作者:Zhang, Zhiheng; Zhang, Xianku*; Zhang, Guoqing
来源:Journal of Marine Science and Technology (Japan), 2019, 24(4): 1326-1333.
DOI:10.1007/s00773-018-0581-z

摘要

Course keeping for ships is the core of automatic navigation in marine technology. A nonlinear Nomoto model and a maneuvering model group (MMG) model of Yupeng ship are established and verified by the turning trial at sea, then an adaptive neuro-fuzzy inference system (ANFIS) controller is trained by learning the actual ship trial data. There is a limit to the achievable performance of ANFIS controller as the structure is fixed in the training process, many researchers pursue advanced control strategies to improve performance.
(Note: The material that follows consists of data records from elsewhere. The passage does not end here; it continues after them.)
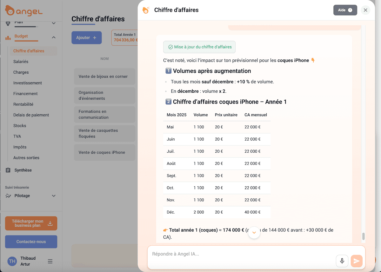This screenshot has width=381, height=272.
Task: Open Salariés in the Budget menu
Action: pos(21,62)
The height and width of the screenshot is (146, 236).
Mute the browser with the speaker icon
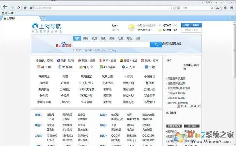click(x=225, y=8)
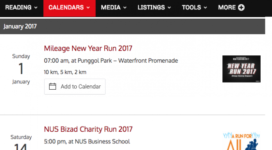Expand the CALENDARS dropdown chevron

click(88, 8)
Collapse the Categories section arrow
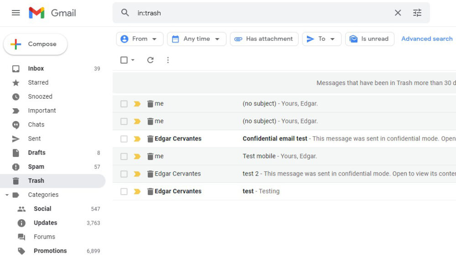The image size is (456, 256). (7, 195)
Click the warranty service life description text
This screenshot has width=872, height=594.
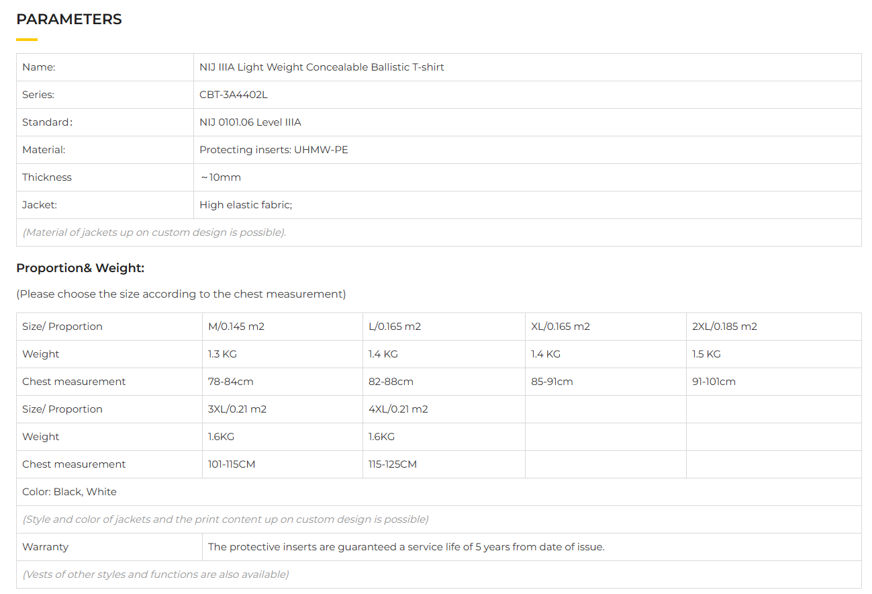coord(406,547)
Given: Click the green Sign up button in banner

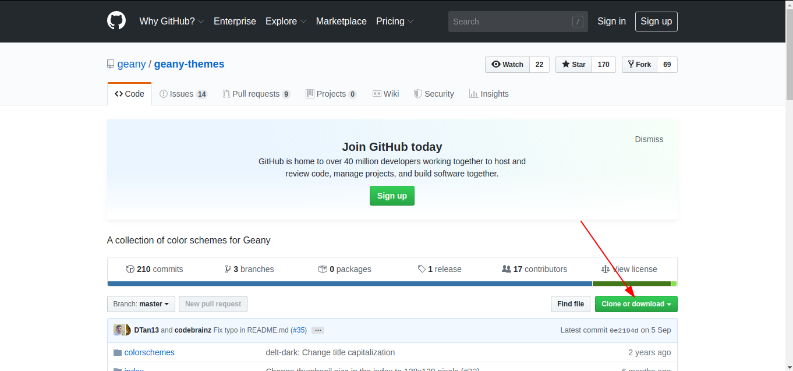Looking at the screenshot, I should tap(392, 196).
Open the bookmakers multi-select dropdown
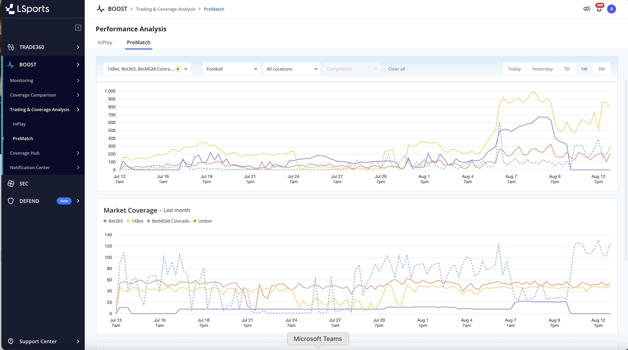Image resolution: width=628 pixels, height=350 pixels. 147,69
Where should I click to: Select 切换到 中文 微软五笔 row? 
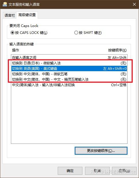coord(69,74)
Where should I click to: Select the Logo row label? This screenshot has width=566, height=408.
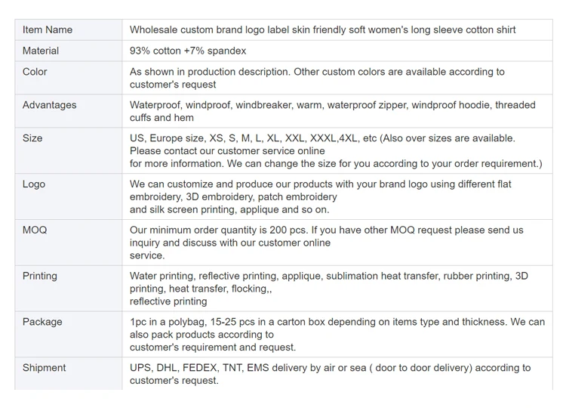coord(34,184)
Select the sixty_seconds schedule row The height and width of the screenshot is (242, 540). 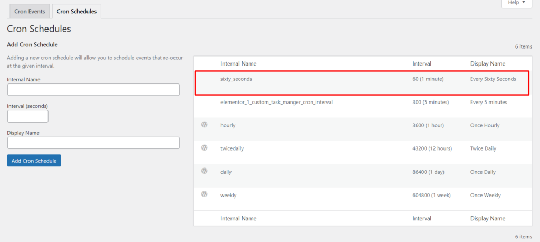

In this research, the performance is improved in another way, it modulates control error using proposed nonlinear feedback scheme. The simulation result shows that the settling time of nonlinear controllers decreases considerably, dropping by 62.5% of arc tangent function, dropping by 29.2% of bipolar sigmoid function and dropping by 37.5% of sine function based on nonlinear Nomoto model, and the settling time of nonlinear sine controller decreases by 13.3% based on MMG model. It is a useful research that the control performance is improved by nonlinear feedback technique for project application in marine practice.